February 2004

Asana Mohamad • Adjusting to Iowa

It is so cold in Iowa! Why don’t the pretty pamphlets that the university sends out ever show a picture of a group of students huddled like penguins in the cold? It was great—sunny with a hint of breeze—when I woke up this morning. By 11 a.m., it was blustering; by 2 p.m., it was windy and cloudy; and by 3:30, it was just freezing. I felt sorry for all the people who chose to wear shorts.

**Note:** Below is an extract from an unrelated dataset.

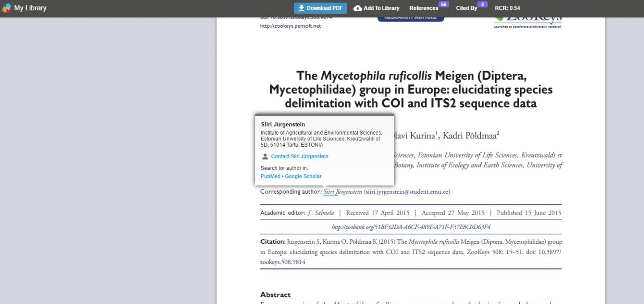Click the My Library logo icon
This screenshot has width=644, height=304.
click(7, 8)
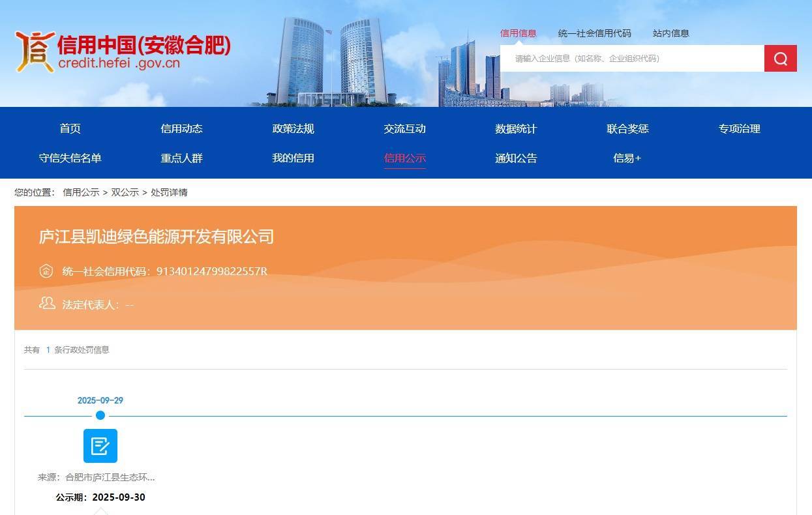
Task: Click inside the enterprise search input field
Action: coord(626,58)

Asana with her twin sister, Fuseina, and a friend

The weather is just one of the things that my identical twin sister Fuseina and I have had to adjust to since moving to Iowa from Saudi Arabia. That’s where our parents, who are originally from Ghana, now live. Fuseina and I were born in Seattle, although we only spent the first year of our lives there. We tend to stand out on the UI campus because we wear the traditional headscarves of Muslim women. People here are curious about us and our religion (many stopped by the UI’s Association of Muslims in America table we put up at the IMU during Ramadan Awareness Week last fall), but they’re also very friendly. Ever since we came to Iowa City, we’ve felt surrounded by positive vibes.

I have to admit that I was a little worried when we visited our older sister, Zeinab (Zee for short), at the University of Kansas in Lawrence. We flew out of Chicago O’Hare airport, and some people say that wearing a headscarf when going through airport security is like wearing a target on your back at a gun club. We didn’t have any trouble, though.

Zee took us shopping and to the movies (Fuseina and I love watching movies and our favorite TV shows—although we’d prefer less nudity on screen!) and then on a tour of the campus. She made sure to let us know that there wasn’t a bar in sight at the student union. “Not like in Iowa, where you can come out of your biology class, cross the street, and go into a bar,” she teased.

The night before we left, Zee made us some cookies. Her cookies always taste like the Lord FedExed them specially from Heaven. By the time we got back to our apartment in Iowa City, it was time for lunch, so Fuseina and I made rice and peanut butter soup while we talked about our final computer projects.

I wonder what kind of project the smart aleck guy in our class will come up with. A class hasn’t gone by when he hasn’t done at least one of the following:

    A) Tried to correct the professor and/or tried to find a mistake in the notes;

    B) Said the test wasn’t hard, right after the professor said it was “challenging”;

    C) Answered a question before it was even out of the professor’s mouth.

Now, C) is particularly annoying. But, hey, it takes all types, right?